§ **O esperado**
Repita sem alterações, da resenha sobre o livro Zôo Imaginário que aparece abaixo, tudo o que vai desde "Por isso, o" até "hoje em dia.".

§ **Trecho da página**
----
DIZENDO
O MÍNIMO COM O MÁXIMO DE IMPACTO
Rodrigo de Souza Leão
Muito já foi feito, em termos de poesia, usando-se a metáfora
com animais. Não é de hoje que os bichos são tema de poemas.
Por isso, o poeta que se entregar à tarefa de elaborar um
livro sobre esta temática deve tomar muitos cuidados. Alguns
deles, importantes: o de não facilitar a escrita e o de não
comprometer este projeto, utilizando-se de uma retórica pouco
elaborada, que não revela uma nova visão sobre o objeto, fonte
de inspiração do poema. O poeta tem por obrigação correr o
risco e não deve facilitar sua poética pelo fato de estar
escrevendo uma poesia temática. Mesmo sabendo que não está
a escrever nada de novo.
Todo
escritor tem de romper os grilhões do estabelecido e apresentar
uma nova visão sobre o tema em questão. Trata-se de uma característica
da pós-modernidade: escrever sobre o ontem - ou com o ontem
- tendo os olhos de um bardo de hoje em dia.
Foi
correndo todos estes riscos que Sérgio de Castro Pinto criou
o seu Zôo Imaginário (Editora Escrituras, 2005). Trata-se
de uma coletânea de poemas que reúne 20 peças inéditas e mais
algumas já publicadas em opúsculos anteriores. O livro - que
fala de animais - é uma ode à criatividade humana e mostra
toda a potência da poesia logopeica de Castro Pinto.
A
poesia de Sérgio é de uma arquitetura ímpar e junta dentro
dela toda a força apolínea da forma e toda a força dionisíaca
do conteúdo. É poesia em seu mais alto quilate. Naquilo que
faz a dupla potência do que está escrito e do que é dito a
cada entrelinha, sempre coroada com um final impactante.
Ele
nos guia para jogos lúdicos, descortinando mundos que percorrem
toda a vida do ser humano. Ao elaborar seus poemas, abre uma
conexão com a infância, terra fecunda onde os bichos habitam.
Mais
do que escrever sobre animais, o poeta nos diz - de uma maneira
bem peculiar - sobre a afinidade que os bichos guardam entre
si e sua relação com os homens e os objetos inventados pelos
homens. Um poema que demonstra uma destas afinidades:
os
pardais
os
pardais são me(l)ros
vira-latas de asas
fuçando os quintais
Vê-se aí uma comparação entre o pássaro e o cão. O poeta costura,
tece e borda - como artesão - a linha condutora que faz com
que o vira-lata e o pardal se encontrem no poema. Este é o
Zôo que é urdido no imaginário do leitor.
----
§ **Dados registrados**

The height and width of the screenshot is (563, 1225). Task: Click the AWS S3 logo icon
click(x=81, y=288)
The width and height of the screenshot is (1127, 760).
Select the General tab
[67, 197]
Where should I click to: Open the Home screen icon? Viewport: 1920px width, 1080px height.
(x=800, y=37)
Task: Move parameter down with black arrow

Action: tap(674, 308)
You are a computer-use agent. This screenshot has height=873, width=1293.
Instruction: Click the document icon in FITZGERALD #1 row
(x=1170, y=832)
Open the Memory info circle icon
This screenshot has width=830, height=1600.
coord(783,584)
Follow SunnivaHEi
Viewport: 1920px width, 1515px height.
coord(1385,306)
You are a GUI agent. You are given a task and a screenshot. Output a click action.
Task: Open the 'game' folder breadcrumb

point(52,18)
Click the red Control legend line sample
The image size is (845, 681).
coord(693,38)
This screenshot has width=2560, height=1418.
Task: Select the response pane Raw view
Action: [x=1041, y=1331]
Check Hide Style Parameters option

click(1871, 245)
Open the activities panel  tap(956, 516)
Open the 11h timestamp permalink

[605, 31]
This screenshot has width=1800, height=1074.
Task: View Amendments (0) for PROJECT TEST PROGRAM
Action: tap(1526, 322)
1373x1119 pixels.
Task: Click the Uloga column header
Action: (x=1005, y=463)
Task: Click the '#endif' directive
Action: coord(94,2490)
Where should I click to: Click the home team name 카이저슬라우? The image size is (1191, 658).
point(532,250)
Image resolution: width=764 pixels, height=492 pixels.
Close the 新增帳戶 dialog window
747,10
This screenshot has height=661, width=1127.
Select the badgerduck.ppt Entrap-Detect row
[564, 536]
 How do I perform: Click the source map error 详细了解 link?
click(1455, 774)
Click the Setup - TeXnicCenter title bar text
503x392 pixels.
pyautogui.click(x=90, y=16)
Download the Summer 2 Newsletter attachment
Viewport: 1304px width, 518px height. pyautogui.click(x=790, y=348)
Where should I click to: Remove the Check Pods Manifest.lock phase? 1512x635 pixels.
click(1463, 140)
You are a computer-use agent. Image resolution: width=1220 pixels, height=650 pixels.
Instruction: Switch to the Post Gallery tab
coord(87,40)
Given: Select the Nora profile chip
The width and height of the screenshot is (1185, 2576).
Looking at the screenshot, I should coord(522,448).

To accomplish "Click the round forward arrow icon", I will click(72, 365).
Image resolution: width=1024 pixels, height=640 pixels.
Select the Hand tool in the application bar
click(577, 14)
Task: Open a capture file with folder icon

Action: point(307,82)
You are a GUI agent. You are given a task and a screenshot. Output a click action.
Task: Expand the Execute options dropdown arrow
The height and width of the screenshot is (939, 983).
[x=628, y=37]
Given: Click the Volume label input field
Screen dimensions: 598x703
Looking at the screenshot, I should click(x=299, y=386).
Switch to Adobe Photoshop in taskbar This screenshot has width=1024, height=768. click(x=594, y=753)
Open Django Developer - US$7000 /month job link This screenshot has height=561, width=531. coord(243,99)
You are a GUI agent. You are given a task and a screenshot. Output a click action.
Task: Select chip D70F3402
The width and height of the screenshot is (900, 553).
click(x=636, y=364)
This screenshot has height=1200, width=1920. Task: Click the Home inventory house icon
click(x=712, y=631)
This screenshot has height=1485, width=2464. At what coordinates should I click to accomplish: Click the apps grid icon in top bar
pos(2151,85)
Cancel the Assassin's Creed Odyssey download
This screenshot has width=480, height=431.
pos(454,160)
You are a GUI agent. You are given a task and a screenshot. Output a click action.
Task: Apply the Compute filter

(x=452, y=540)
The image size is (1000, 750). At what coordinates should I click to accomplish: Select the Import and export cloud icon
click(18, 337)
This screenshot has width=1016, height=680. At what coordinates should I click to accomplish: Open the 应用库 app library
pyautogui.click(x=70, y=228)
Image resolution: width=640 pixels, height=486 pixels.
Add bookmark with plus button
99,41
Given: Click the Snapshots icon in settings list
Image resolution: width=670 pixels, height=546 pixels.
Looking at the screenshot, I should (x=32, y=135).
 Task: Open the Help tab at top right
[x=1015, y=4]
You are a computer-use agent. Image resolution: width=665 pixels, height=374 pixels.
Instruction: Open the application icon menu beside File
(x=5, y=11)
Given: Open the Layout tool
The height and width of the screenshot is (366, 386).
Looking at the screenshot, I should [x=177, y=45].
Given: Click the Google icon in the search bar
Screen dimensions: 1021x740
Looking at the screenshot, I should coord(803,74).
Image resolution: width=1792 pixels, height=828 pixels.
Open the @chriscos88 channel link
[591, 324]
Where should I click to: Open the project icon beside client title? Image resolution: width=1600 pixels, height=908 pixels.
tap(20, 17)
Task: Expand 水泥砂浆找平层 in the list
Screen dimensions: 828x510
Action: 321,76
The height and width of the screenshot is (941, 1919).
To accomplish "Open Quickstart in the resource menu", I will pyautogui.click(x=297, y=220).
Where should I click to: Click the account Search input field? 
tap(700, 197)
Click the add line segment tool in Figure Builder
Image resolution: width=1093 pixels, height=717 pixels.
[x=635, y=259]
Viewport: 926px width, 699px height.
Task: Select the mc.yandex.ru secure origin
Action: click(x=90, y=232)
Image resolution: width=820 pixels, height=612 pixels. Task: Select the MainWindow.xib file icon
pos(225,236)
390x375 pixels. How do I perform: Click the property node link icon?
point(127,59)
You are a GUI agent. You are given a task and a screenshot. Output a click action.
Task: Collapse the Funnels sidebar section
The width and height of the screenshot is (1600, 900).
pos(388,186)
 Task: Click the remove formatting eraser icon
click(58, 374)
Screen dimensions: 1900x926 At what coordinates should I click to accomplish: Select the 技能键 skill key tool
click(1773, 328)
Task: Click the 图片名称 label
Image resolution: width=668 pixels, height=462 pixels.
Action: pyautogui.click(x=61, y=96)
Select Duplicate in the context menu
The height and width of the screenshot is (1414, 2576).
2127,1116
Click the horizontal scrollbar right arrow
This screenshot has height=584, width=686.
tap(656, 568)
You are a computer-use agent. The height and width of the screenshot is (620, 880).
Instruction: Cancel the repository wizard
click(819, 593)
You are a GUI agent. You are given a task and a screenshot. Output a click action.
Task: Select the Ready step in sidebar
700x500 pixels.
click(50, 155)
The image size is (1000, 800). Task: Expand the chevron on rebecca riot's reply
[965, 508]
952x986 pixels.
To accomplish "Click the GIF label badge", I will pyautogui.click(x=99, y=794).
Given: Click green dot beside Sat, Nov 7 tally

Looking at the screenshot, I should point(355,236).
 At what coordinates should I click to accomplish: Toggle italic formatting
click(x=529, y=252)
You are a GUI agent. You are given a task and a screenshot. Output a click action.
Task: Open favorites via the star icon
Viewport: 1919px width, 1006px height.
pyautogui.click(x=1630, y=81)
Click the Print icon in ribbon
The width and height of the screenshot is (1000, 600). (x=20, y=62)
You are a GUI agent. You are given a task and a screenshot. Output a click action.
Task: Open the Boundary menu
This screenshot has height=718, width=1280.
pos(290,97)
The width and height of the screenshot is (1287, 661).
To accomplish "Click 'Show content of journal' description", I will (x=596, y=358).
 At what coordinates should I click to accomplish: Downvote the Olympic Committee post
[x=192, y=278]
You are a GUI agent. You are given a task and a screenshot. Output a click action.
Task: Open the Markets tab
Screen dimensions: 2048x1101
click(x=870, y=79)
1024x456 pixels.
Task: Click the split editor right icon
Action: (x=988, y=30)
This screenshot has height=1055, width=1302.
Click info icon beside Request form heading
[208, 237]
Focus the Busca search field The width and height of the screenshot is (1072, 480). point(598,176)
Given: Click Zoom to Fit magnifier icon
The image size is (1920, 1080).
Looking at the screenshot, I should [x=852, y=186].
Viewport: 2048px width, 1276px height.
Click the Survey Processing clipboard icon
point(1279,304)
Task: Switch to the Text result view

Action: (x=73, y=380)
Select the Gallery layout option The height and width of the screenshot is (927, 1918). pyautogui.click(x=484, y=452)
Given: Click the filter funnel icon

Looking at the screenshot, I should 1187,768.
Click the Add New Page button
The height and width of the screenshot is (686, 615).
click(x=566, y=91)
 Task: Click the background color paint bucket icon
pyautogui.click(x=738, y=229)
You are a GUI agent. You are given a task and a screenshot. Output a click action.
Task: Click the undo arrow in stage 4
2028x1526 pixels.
----
§ **Resposta esperada**
Por isso, o poeta que se entregar à tarefa de elaborar um
livro sobre esta temática deve tomar muitos cuidados. Alguns
deles, importantes: o de não facilitar a escrita e o de não
comprometer este projeto, utilizando-se de uma retórica pouco
elaborada, que não revela uma nova visão sobre o objeto, fonte
de inspiração do poema. O poeta tem por obrigação correr o
risco e não deve facilitar sua poética pelo fato de estar
escrevendo uma poesia temática. Mesmo sabendo que não está
a escrever nada de novo.
Todo
escritor tem de romper os grilhões do estabelecido e apresentar
uma nova visão sobre o tema em questão. Trata-se de uma característica
da pós-modernidade: escrever sobre o ontem - ou com o ontem
- tendo os olhos de um bardo de hoje em dia.